Die Aphasie bildet sich nur langsam zurück, immer wieder stürzt das "Wortkartenhaus" zusammen. Während sie bereits Komplexes schreiben kann – mit besserwisserischen Therapeutinnen kommuniziert sie schriftlich –, fällt das Sprechen noch schwer: "Matthes war heute wieder da und fragte, was es zu essen gegeben habe. Als er nachfragte, sagte sie wieder Sand. Er wiederholte es, und da fiel ihr natürlich auf: Sand war völlig falsch. Quark hatte sie sagen wollen. Quark mit Kartoffeln. Sie haben gelacht."
Mit den Wörtern stellen sich Erinnerungssplitter ein, mit ihnen neue Wörter. Die letzten Wochen vor dem Hirnschlag scheinen ausgelöscht, dann dämmert es Helene: Da war etwas mit Matthes, der jetzt so selbstverständlich und kämpferisch für sie da ist. Ja, sie wollte von zuhause ausziehen, wegen einer Liebesgeschichte, die Viola hieß und einst ein Mann war. So bizarr das in der Zusammenfassung klingt: Aus Helenes Perspektive, die ganz und gar die des Lesers ist, entsteht das Puzzle des wiedergefundenen Lebens, Stein für Stein, bezwingend unspektakulär. Nicht nur das Gehen muss die Patientin neu lernen, auch das Fühlen.

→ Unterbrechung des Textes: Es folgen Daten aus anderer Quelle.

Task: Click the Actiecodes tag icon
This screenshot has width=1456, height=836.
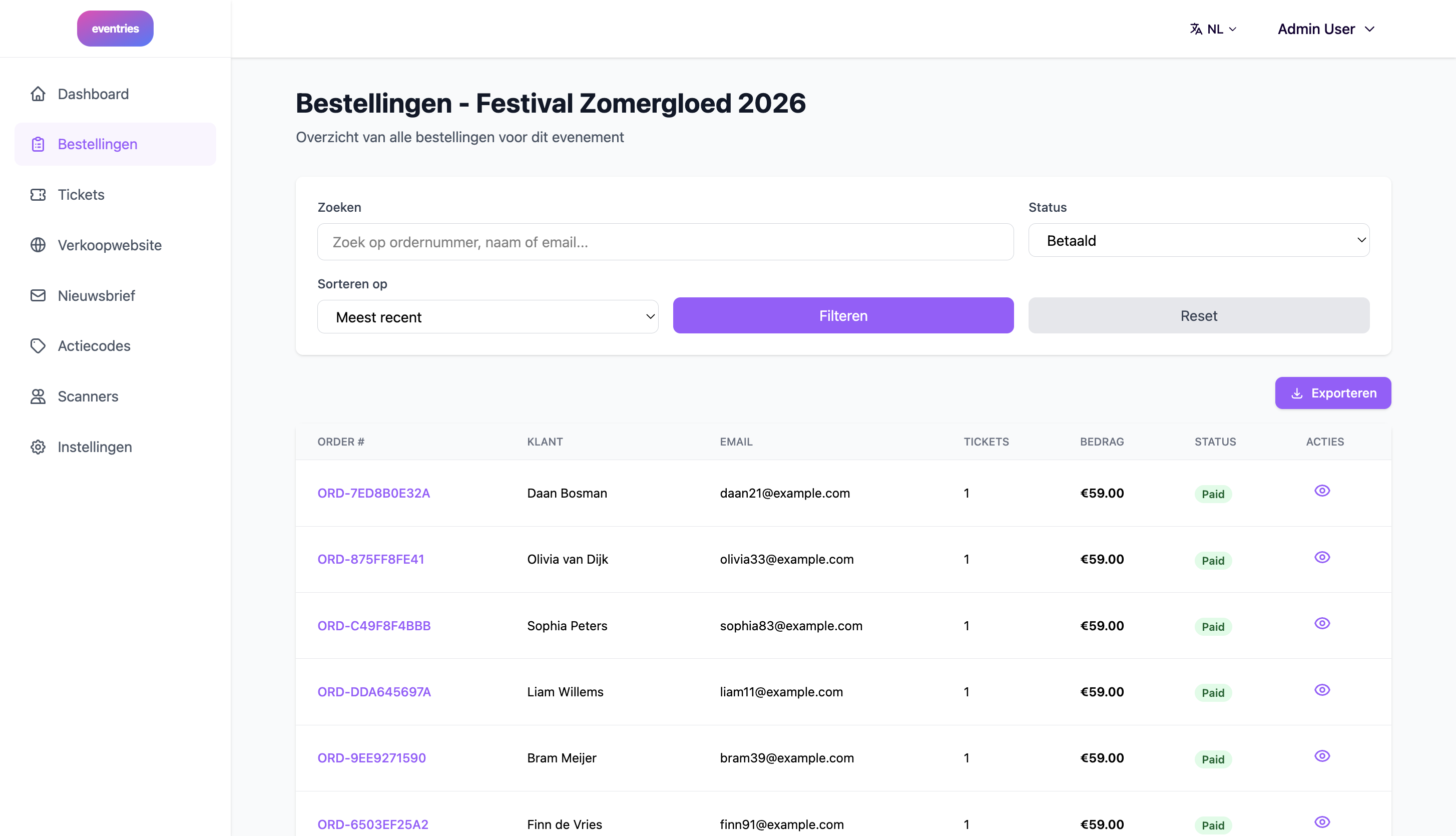Action: [x=38, y=345]
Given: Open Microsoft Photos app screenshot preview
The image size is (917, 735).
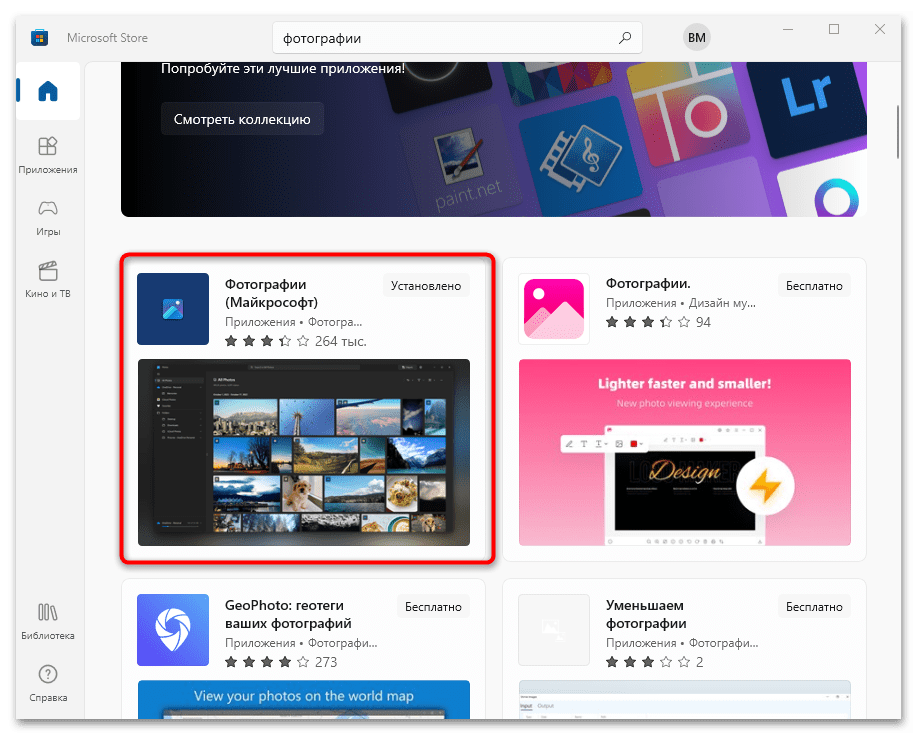Looking at the screenshot, I should coord(304,453).
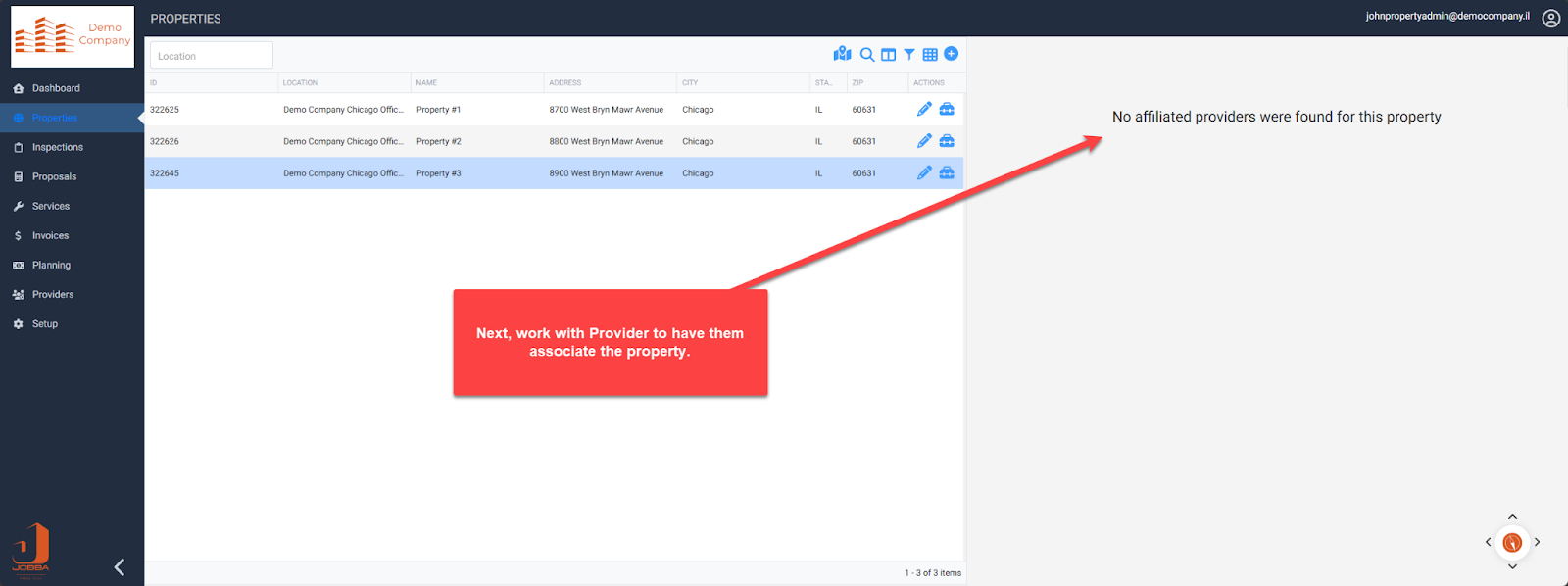The image size is (1568, 586).
Task: Open the filter funnel icon
Action: (909, 55)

Dass der Verdacht, die Autorin, eine ausgebildete Psychologin, müsse Ähnliches selbst erlitten haben, bestätigt wird, tut nichts zur Sache dieses außergewöhnlichen Buchs. "Du stirbst nicht" ist alles andere als eine betuliche Krankengeschichte, wie der Titel vermuten ließe. Hier kämpft jemand um seine Souveränität, praktiziert Witz als Notwehr.
Kathrin Schmidt kommt ursprünglich von der Lyrik. In einer prägnanten und überaus vitalen, ungeschminkt wirkenden Sprache schildert sie nicht nur den dornigen Genesungsweg einer zum Neubeginn verurteilten Frau, mit seinen kleinen Fortschritten und massiven Rückfällen, als Gratwanderung zwischen Unvernunft und Selbstbehauptung gegen die ärztliche Übermacht. Vor allem erzählt Schmidt hier, nicht schlicht und doch ergreifend, die Geschichte einer Ehe, einer Jugend in der DDR, aber auch einer im Arbeiter- und Bauernstaat schier unmöglichen Transgenderexistenz.
Am Ende steht der Anfang, das Gefühl, von einem "Schnipsgummi" am Kopf getroffen worden zu sein, das Bild reißt, die Beine geben nach, sie schafft gerade noch den Weg ins Wohnzimmer zu Matthes. "Ich sterbe, sagt sie ruhig. Du stirbst nicht, sagt er ruhig."